ASE2025
DiffFix: Incrementally Fixing AST Diffs via Context and Type Information
Guofeng Zeng, Chang-Ai Sun, Kai Gao, Huai Liu
Abstract
The abstract syntax tree differencing (ASTDiff) technique aims to capture syntactic code changes through comparing the differences between a pair of ASTs of a program, which has been widely used in various program analysis or testing tasks, such as code review, clone detection, and regression testing. A key issue for ASTDiff lies in the accurate mappings between nodes of two ASTs. However, most existing approaches often fail to generate such perfect diffs due to the gap between diverse code changes and unsound node matching heuristics. Our in-depth investigation reveals that most inaccurate mappings are caused by the ignorance of context- and/or type-specific constraints.
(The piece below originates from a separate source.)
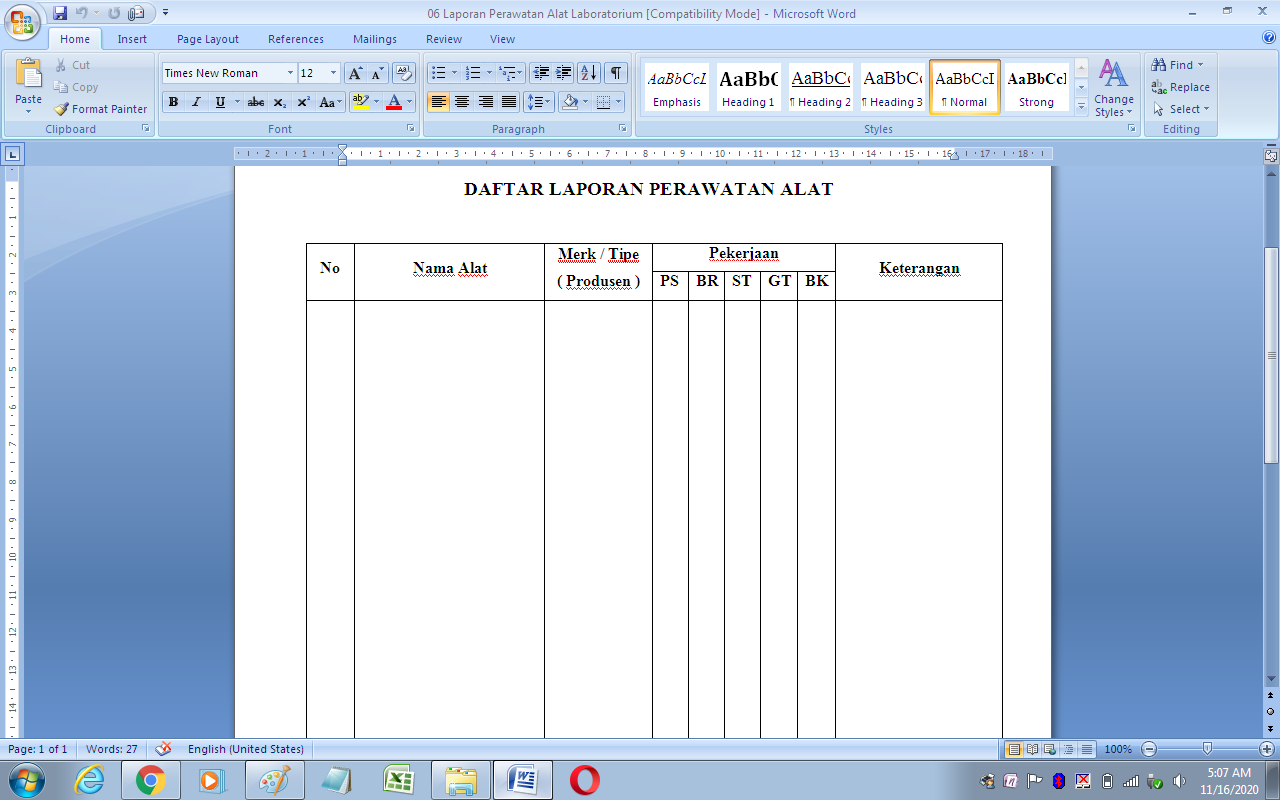Click the Replace button in Editing group
The width and height of the screenshot is (1280, 800).
[x=1183, y=86]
Accordingly, we propose an AST diff fixing approach DiffFix that leverages both the node’s context and type constraints to iteratively and incrementally fix imperfect diffs. Comprehensive experiments have been conducted to evaluate the effectiveness of DiffFix through its application to fix diffs generated by five state-of-the-art ASTDiff techniques. The experimental results demonstrate that DiffFix can improve the perfect diff rate of these baseline techniques by 5.25% to 51.12% with negligible time overhead.